## [The input]
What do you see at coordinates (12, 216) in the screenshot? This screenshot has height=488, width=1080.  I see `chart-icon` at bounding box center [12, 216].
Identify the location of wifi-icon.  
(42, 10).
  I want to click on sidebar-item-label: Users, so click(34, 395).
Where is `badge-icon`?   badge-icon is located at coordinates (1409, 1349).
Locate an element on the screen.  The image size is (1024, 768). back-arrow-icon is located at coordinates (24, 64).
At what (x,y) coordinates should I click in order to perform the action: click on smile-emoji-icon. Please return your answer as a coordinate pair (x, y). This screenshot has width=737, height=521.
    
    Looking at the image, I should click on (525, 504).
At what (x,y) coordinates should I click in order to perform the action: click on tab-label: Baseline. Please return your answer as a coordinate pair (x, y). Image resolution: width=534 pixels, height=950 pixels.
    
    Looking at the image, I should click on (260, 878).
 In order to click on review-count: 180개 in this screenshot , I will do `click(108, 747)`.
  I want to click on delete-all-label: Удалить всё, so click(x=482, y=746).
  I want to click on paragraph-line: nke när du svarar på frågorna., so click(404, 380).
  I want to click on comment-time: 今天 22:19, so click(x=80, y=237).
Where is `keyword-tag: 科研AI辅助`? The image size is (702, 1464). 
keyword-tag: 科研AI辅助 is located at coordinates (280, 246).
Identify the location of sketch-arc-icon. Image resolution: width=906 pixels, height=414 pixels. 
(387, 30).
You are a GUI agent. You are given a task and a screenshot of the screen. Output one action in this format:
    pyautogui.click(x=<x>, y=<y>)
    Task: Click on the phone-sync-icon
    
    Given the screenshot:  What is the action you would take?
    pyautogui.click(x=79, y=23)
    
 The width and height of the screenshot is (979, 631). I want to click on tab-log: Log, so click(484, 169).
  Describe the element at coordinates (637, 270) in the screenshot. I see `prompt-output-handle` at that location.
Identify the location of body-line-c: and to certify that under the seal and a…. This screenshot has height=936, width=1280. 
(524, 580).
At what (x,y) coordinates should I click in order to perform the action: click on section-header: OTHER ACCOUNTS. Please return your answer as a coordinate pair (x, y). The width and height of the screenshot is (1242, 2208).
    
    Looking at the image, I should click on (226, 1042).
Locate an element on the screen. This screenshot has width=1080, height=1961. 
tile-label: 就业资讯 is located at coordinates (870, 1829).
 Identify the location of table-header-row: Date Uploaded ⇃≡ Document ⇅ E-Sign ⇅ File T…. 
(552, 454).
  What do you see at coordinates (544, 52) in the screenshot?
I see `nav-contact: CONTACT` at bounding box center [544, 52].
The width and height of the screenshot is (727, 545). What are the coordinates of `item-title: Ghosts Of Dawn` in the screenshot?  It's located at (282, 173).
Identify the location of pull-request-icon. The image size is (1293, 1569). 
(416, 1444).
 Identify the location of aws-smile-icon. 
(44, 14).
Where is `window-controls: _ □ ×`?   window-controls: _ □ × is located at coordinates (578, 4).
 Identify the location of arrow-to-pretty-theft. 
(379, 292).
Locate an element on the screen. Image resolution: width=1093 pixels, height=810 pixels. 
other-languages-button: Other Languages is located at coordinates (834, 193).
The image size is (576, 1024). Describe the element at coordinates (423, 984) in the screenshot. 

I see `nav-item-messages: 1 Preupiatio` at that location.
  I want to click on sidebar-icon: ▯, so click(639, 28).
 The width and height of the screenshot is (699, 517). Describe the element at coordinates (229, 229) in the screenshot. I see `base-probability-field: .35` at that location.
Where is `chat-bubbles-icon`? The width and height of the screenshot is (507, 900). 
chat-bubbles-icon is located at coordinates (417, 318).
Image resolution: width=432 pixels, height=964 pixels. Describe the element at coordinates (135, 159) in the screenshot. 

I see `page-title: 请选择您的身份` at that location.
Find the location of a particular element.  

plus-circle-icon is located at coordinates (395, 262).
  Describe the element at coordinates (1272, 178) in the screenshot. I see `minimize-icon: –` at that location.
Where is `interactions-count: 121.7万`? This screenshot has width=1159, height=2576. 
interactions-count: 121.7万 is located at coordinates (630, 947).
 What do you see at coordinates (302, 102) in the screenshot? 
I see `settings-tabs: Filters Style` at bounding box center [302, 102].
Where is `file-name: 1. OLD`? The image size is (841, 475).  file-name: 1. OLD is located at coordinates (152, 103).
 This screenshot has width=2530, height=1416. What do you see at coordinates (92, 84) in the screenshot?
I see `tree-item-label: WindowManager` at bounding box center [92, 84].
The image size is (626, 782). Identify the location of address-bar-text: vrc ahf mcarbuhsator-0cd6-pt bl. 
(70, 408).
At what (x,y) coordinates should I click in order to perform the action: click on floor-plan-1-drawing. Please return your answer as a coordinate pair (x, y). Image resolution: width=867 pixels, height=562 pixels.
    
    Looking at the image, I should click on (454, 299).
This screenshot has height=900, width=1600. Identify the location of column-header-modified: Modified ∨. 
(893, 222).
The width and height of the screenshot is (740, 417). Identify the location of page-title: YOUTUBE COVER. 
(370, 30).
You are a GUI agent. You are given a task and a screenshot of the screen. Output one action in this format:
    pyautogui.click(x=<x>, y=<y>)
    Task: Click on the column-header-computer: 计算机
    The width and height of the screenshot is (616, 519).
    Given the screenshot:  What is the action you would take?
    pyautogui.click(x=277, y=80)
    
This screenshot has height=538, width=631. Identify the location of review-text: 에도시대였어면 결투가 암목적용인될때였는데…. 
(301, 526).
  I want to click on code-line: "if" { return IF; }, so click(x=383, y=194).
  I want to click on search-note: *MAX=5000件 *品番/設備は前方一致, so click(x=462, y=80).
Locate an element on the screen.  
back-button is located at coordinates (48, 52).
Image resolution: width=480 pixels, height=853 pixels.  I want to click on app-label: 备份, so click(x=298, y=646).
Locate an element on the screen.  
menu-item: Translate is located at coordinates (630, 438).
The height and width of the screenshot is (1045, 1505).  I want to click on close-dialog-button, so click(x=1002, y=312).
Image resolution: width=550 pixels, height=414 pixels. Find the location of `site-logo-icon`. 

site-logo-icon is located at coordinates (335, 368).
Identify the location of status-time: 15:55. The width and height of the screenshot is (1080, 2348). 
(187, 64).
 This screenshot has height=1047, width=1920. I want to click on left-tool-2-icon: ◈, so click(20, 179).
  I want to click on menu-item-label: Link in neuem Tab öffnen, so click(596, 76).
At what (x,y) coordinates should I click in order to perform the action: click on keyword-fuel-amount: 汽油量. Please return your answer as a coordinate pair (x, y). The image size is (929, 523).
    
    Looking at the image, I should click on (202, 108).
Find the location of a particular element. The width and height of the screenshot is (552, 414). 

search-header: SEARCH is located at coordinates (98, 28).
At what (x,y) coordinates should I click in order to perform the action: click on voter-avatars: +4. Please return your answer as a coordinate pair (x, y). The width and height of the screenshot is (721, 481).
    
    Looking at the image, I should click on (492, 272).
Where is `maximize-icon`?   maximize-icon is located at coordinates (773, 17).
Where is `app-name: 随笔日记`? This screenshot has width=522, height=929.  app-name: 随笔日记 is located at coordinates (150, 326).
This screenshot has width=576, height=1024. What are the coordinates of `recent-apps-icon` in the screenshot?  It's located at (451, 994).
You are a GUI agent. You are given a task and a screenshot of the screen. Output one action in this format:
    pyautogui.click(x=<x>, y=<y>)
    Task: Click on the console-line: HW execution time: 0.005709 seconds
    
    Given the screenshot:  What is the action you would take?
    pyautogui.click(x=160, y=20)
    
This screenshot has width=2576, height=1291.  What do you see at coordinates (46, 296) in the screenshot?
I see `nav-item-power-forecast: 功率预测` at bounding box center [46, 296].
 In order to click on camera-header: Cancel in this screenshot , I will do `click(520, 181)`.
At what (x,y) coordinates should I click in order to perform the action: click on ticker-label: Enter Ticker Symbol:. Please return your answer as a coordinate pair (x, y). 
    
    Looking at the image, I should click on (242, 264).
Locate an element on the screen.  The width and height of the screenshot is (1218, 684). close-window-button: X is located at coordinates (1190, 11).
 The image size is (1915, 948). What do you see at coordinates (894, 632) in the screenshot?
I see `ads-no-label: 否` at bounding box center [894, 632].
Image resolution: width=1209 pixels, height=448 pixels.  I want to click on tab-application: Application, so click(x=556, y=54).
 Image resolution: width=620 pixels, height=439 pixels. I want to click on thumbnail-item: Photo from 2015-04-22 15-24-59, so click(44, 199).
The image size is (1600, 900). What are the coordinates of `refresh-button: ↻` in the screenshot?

## [Written task]
Tally the lines in the listing that contain the string "smile", treating uppercase and lowercase as different. Reply with the number alone.

## [Written answer]
2